The opening of the Central African and Santomean consulates in Laayoune, southern Morocco, on January 22, brings the total of diplomatic missions in Morocco’s Western Sahara to seven.
Rabat – The decision of several African states to open consulates in Morocco’s southern region of Western Sahara reflects the continent’s “growing and unequivocal support of the Moroccaness of the Sahara,” affirmed Morocco’s Foreign Minister Nasser Bourita.
“All regions of the African continent are now represented in the southern provinces of the Kingdom by diplomatic representations,” Bourita underlined at a press conference in Laayoune on Thursday.
Following the inauguration of the consulates of the Central African Republic and Sao Tome and Principe, Bourita said: “West Africa is represented by the Republic of Cote d’Ivoire and the Republic of Gabon, the South-East of the continent is represented by the Union of Comoros, while Central Africa is represented by the Central African Republic.”
The move from the seven African states is a “political and diplomatic gesture that has a strong symbolic significance,” Bourita emphasized.
The consulates, he went on, reinforce “the reality that the Sahara is Moroccan by law, by history, by the will of its population, and by the support of the international community and friends of Morocco.”
The inauguration of diplomatic representations in the cities of Laayoune and Dakhla has given fresh impetus to Morocco’s diplomatic gains on the question of its territorial integrity, added Bourita.
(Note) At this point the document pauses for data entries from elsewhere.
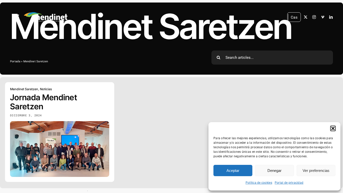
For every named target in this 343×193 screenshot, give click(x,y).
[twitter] (305, 17)
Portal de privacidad (289, 182)
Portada (15, 61)
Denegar (274, 170)
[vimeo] (322, 17)
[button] (332, 128)
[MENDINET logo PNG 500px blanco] (46, 12)
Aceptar (232, 170)
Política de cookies (259, 182)
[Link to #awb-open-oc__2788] (16, 17)
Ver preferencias (316, 170)
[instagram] (314, 17)
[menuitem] (294, 17)
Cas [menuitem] (294, 17)
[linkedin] (331, 17)
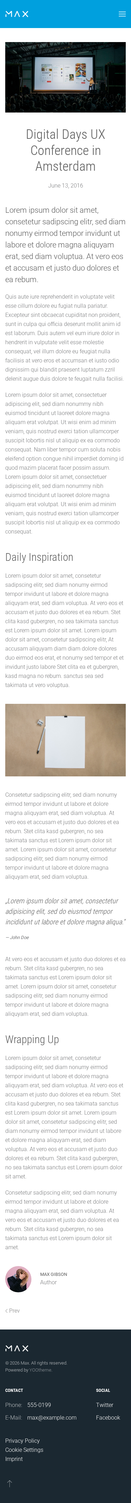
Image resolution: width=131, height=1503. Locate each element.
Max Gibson (53, 1274)
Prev (14, 1310)
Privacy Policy (22, 1440)
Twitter (104, 1405)
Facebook (108, 1417)
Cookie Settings (24, 1450)
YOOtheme (40, 1370)
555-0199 (39, 1405)
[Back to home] (16, 14)
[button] (122, 14)
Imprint (14, 1459)
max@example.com (52, 1417)
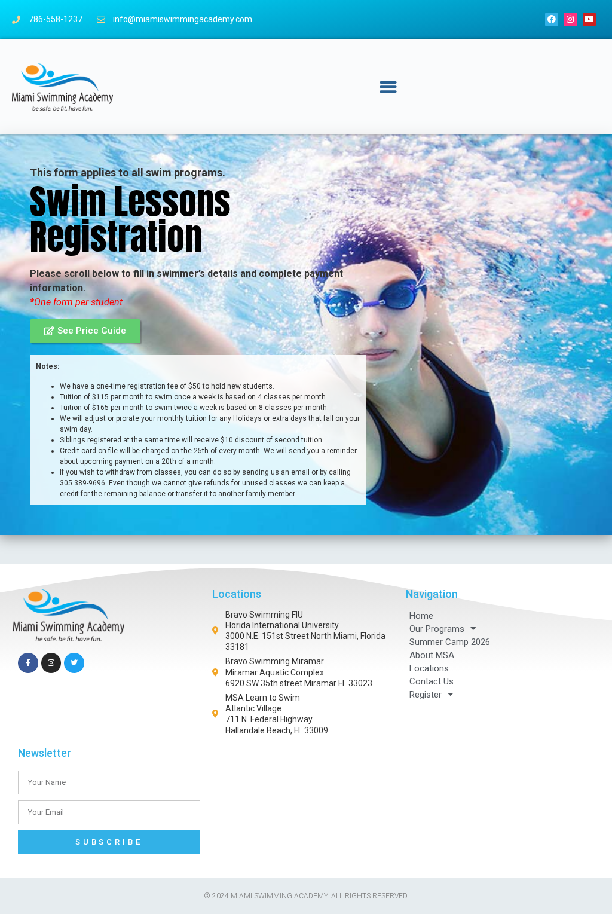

The FM also recalled Bolivia’s recent decision to suspend its recognition of the self-proclaimed Sahrawi Arab Democratic Republic (SADR) and to “sever all ties” with the entity.
Bourita evoked the adoption of two bills establishing Morocco’s legal authority over its maritime domain by the House of Representatives on Wednesday.
The two texts would consolidate Morocco’s sovereignty “over its territorial waters from Tangier to Lagouira, as [Morocco] has been doing since the recovery of [its] southern provinces,” he noted.
According to Bourita, the legislative procedure of the two bills came in response to King Mohammed VI’s royal speech on the 44th anniversary of the Green March, in which the monarch stressed the need to consolidate Morocco’s territories.